DATA -
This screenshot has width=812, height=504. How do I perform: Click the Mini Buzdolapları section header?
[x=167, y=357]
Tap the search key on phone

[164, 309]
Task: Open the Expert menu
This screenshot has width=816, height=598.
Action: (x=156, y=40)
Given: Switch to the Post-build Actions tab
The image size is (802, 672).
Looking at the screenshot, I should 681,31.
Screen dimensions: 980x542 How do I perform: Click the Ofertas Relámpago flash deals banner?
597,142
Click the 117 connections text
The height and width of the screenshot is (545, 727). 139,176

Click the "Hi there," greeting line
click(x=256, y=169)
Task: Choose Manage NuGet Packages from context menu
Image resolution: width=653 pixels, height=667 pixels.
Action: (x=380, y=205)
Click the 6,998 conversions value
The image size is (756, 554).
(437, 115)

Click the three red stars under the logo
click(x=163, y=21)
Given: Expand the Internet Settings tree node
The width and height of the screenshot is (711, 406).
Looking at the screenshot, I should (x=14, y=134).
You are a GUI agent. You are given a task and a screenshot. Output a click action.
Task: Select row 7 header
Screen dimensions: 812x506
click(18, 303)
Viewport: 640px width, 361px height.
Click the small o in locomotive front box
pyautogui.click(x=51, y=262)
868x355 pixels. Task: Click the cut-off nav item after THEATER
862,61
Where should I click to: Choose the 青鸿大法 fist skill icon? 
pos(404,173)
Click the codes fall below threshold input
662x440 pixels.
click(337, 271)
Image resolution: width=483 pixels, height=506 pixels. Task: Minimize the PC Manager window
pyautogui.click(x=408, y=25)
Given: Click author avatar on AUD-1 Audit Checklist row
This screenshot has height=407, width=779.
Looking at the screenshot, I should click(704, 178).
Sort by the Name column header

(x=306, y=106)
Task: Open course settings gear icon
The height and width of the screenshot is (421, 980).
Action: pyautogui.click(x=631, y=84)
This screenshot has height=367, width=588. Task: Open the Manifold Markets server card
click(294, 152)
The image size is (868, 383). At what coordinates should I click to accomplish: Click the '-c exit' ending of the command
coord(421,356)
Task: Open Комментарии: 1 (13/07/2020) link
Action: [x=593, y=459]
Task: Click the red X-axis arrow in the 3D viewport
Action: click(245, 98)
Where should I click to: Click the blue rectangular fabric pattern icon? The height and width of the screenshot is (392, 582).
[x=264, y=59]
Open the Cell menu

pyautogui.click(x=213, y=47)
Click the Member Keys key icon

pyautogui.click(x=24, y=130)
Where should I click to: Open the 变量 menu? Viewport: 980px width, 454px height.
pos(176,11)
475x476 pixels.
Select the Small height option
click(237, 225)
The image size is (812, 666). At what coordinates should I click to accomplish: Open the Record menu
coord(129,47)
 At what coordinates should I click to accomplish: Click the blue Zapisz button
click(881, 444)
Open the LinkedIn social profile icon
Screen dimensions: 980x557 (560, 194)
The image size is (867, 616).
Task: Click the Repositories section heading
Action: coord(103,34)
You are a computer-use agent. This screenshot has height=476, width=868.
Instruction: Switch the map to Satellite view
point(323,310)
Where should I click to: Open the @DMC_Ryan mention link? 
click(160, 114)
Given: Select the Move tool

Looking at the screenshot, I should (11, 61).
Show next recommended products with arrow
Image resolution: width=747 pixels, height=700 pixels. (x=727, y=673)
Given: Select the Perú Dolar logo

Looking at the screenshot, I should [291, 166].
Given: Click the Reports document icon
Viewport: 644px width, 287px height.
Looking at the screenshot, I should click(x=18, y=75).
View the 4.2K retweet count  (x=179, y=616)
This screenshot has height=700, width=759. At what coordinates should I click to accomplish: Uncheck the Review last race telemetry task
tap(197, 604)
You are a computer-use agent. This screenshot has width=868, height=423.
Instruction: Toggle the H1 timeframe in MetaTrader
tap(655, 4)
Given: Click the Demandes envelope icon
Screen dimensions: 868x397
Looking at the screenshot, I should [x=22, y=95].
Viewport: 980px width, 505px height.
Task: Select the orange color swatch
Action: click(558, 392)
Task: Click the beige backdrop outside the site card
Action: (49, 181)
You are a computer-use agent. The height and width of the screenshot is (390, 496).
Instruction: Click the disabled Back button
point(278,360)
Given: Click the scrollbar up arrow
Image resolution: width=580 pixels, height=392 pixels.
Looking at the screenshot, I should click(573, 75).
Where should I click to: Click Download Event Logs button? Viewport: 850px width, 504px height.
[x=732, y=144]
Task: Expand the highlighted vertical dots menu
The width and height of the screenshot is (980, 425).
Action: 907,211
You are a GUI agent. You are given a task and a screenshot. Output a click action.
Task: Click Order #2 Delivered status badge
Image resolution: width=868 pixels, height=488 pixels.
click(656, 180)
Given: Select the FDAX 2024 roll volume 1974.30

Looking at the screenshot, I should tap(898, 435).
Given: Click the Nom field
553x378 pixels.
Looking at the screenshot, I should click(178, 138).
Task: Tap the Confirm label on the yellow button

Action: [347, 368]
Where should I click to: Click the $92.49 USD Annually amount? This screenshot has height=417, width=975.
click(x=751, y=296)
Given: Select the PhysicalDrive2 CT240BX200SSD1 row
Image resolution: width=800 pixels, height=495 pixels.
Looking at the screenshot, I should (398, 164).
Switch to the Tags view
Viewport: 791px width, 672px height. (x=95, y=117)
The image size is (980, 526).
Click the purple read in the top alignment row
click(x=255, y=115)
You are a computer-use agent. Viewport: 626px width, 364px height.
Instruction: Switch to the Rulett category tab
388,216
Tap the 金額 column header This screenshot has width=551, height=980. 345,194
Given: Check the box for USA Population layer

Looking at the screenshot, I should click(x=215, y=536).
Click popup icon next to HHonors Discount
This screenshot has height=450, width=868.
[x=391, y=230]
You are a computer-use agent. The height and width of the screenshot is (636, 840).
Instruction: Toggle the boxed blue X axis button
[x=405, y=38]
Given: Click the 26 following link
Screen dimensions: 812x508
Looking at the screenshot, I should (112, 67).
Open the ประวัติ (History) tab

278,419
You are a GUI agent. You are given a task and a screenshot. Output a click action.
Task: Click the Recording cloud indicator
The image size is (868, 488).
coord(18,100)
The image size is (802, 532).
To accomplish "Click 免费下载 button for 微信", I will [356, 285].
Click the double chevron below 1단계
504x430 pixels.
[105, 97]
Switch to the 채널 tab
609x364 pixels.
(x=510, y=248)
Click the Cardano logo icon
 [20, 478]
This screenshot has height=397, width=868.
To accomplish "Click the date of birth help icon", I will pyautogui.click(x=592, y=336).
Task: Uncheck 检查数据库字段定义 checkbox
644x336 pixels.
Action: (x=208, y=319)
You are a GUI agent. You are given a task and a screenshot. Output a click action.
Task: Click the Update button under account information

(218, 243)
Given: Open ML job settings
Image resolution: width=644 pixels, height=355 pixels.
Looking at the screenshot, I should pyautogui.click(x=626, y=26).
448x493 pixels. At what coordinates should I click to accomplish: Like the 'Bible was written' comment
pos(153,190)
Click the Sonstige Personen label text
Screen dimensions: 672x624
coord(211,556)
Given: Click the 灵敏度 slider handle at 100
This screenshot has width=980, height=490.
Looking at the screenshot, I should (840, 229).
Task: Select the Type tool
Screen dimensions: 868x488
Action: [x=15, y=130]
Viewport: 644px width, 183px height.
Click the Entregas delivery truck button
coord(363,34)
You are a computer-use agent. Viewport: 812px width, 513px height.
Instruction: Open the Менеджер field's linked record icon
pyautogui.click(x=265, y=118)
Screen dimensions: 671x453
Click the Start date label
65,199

WHAT TO DO - Go through the listing above and locate each line that holds the word "will". Copy those lines.

RESPONSE BOX -
To accomplish "Click 免费下载 button for 微信", I will [356, 285].
To accomplish "Click the date of birth help icon", I will pyautogui.click(x=592, y=336).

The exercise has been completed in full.